104 / Avril - mai 2009
Numéro coordonné par Laurent Bonelli
EXTRAIT
II. Lieux stratégiques
Les récentes réformes du monde universitaire et de la recherche ainsi que les mobilisations qu’elles ont suscitées rappellent que l’enjeu est considérable.
S’agit-il de produire des savoirs immédiatement fonctionnels dans l’entreprise, comme le souhaitent nombre de gouvernants, ou de défendre un projet d’émancipation sociale par la connaissance ? L’énergie des chercheurs doit-elle se concentrer sur des brevets industriels, sur la meilleure rationalisation des tâches dans une institution, ou peut-elle s’employer à montrer les ravages de telle politique de sécurité ou de la concentration des médias ?
Cela vaut également pour le marché de l’édition. Est-il possible de faire exister une pensée qui ne serait pas immédiatement rentable économiquement, car elle reste minoritaire et va contre l’air du temps ? Que valent les connaissances élaborées dans des institutions privées de recherche (les think tanks), dont la principale préoccupation est de défendre les intérêts de leurs bailleurs de fonds ?
Ces questions ne sont pas marginales. La guerre des idées nécessite en effet des infrastructures qui constituent à la fois des lieux de production et les principaux vecteurs de diffusion de la pensée.

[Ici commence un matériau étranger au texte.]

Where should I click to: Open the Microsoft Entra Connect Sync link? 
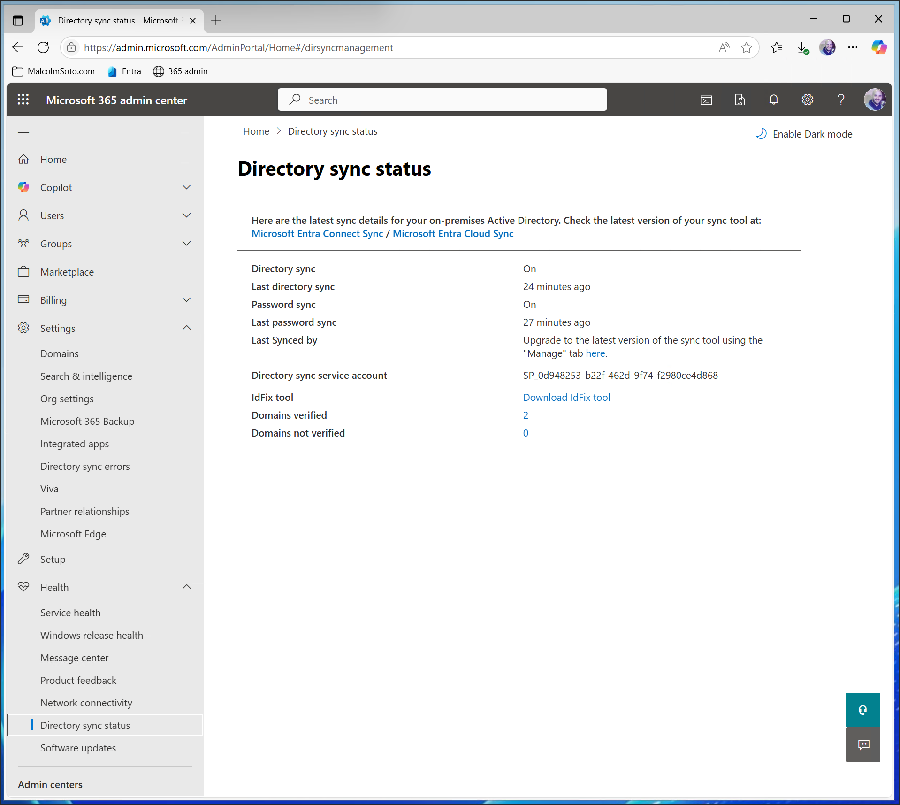tap(317, 234)
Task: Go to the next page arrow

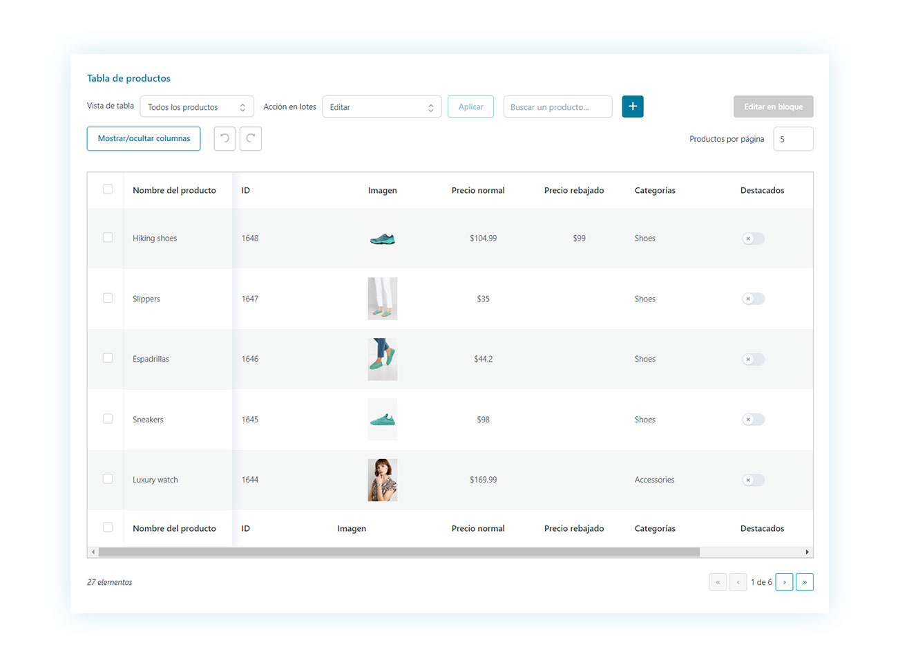Action: click(x=784, y=582)
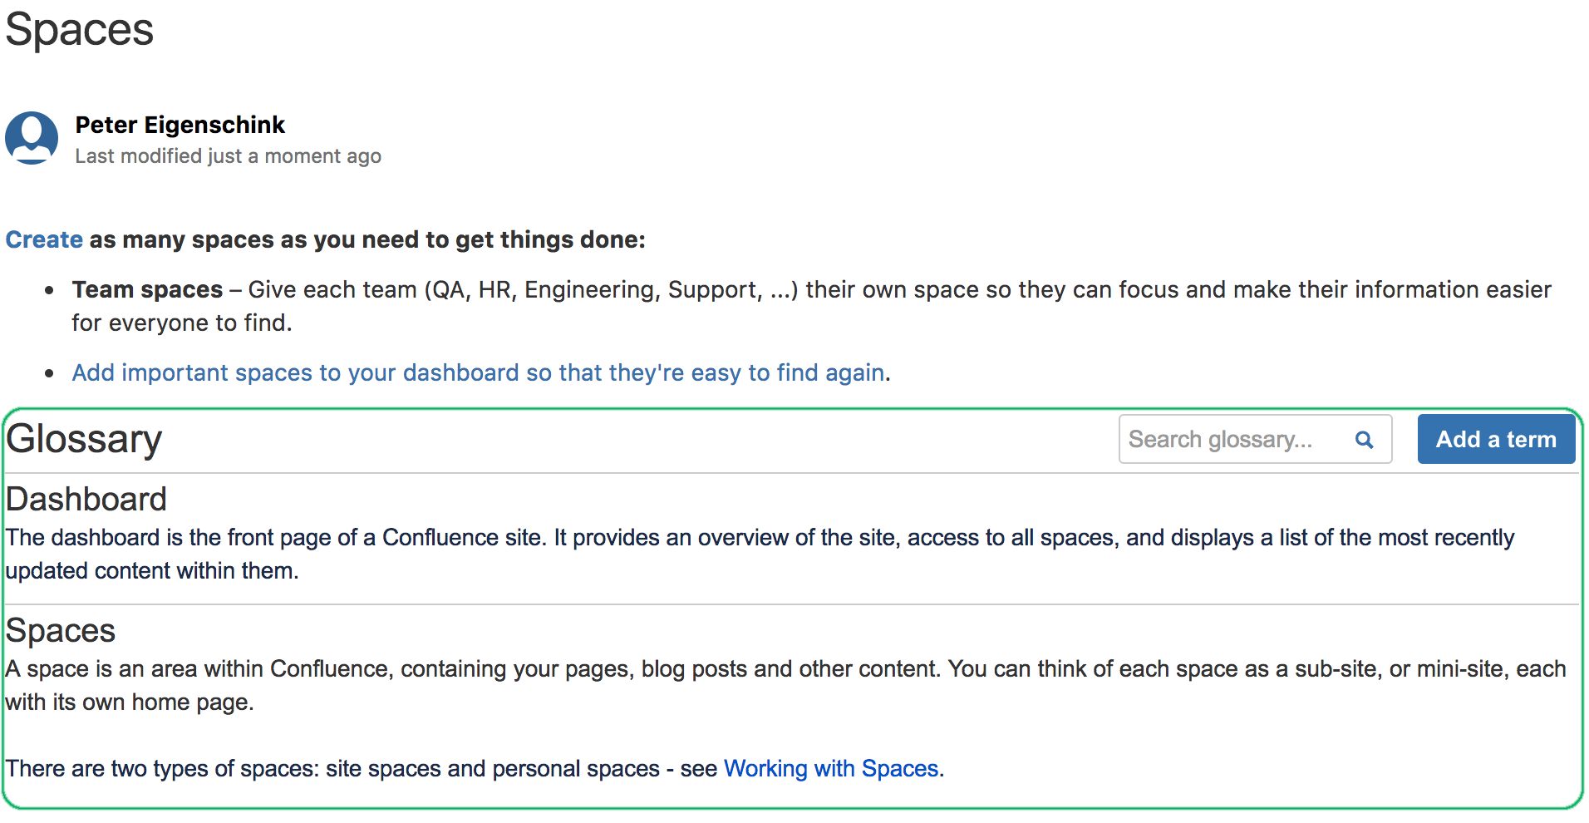The image size is (1589, 823).
Task: Click the Spaces page title
Action: pos(79,31)
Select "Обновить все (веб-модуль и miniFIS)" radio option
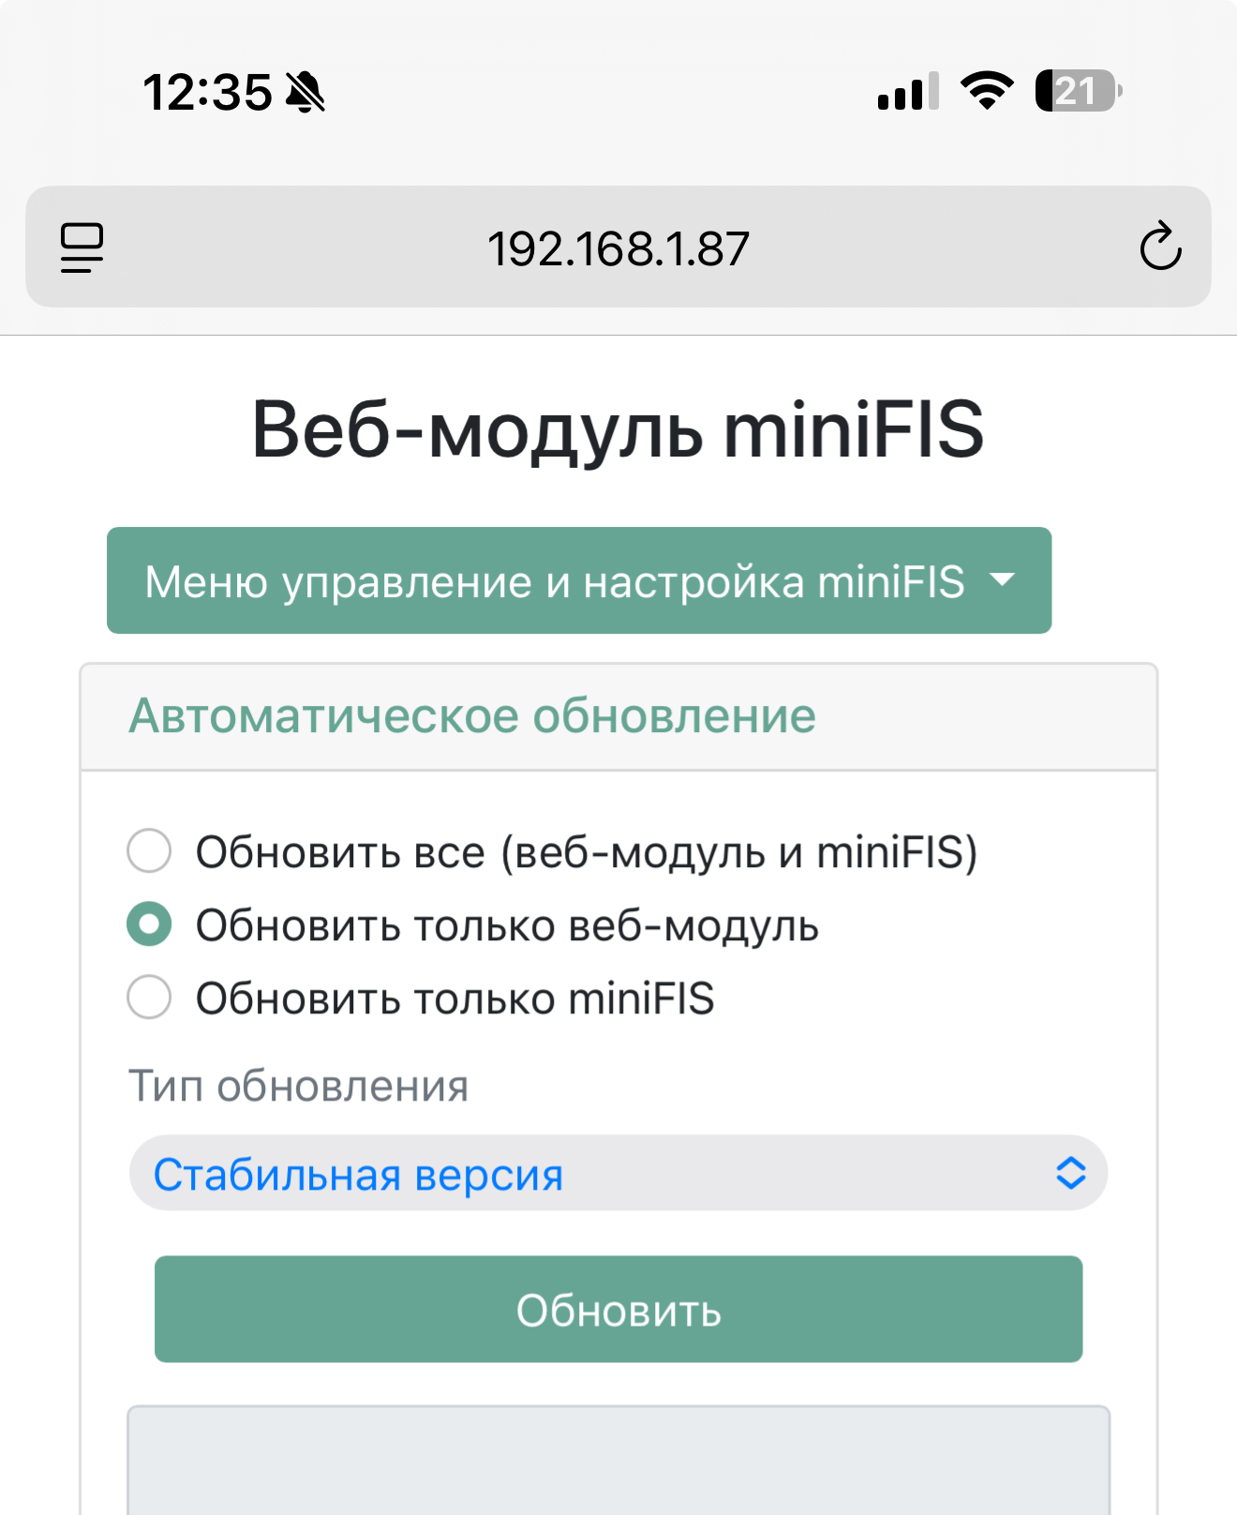 149,851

Un savant ne devient un intellectuel, disait Jean-Paul Sartre, qu’à partir du moment où il quitte son laboratoire pour élargir son audience au-delà de ses collègues. De là l’importance du contrôle de l’ensemble de ces structures de médiation, qui, par l’enseignement, des livres, des articles ou des notes de synthèse, fournissent à des millions d’individus des grilles de lecture et d’interprétation du monde qui nous entoure.